How to Run a Specific Test in Rust with Cargo

You can run a specific test by passing its name as an argument to `cargo test`, using either an exact match or a substring filter.

You can run a specific test by passing its name as an argument to cargo test, using either an exact match or a substring filter. This allows you to quickly isolate and verify individual test cases without executing your entire suite.

The most common approach is to use the test name as a filter string. Cargo will run any test whose name contains that string. For example, if you have a test function named test_addition_works, running cargo test test_addition will execute it.

# Run a specific test by name or substring
cargo test test_addition_works

# Run a test in a specific module (e.g., src/lib.rs module 'math')
cargo test math::test_addition_works

If you need to run a test with a very specific name that might conflict with others, or if you want to ensure only one exact test runs, you can combine the filter with the --exact flag (available in newer Cargo versions) or rely on the uniqueness of your naming convention. For more granular control, such as running a test with specific environment variables or in release mode, you can chain additional flags.

# Run a specific test in release mode
cargo test --release test_addition_works

# Run a specific test with verbose output to see exactly what is executing
cargo test test_addition_works -- --nocapture --verbose

Note that the -- separator is crucial when passing arguments directly to the test binary itself (like --nocapture to print stdout/stderr from within the test).

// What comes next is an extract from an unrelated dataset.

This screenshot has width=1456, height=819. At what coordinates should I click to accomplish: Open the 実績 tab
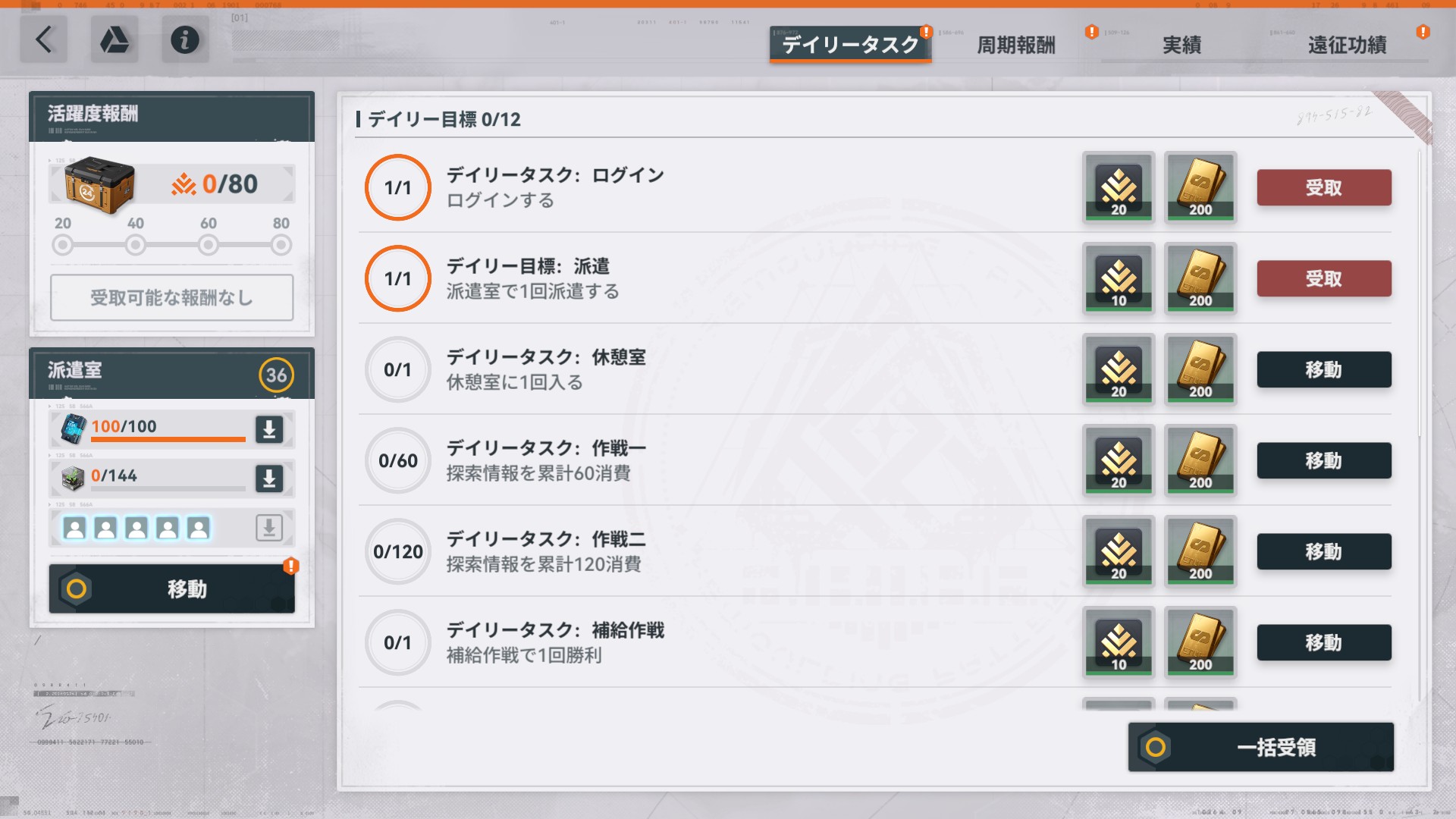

Without the separator, Cargo might interpret those flags as its own options. This method works for both unit tests defined in your source files and integration tests located in the tests/ directory. If you have multiple binaries in your project, you can specify which binary to test using --bin or --lib before the test name.

# Run a specific test in a specific binary target
cargo test --bin my_app test_addition_works

This workflow is standard for debugging failing tests or speeding up the development loop when working on a specific feature.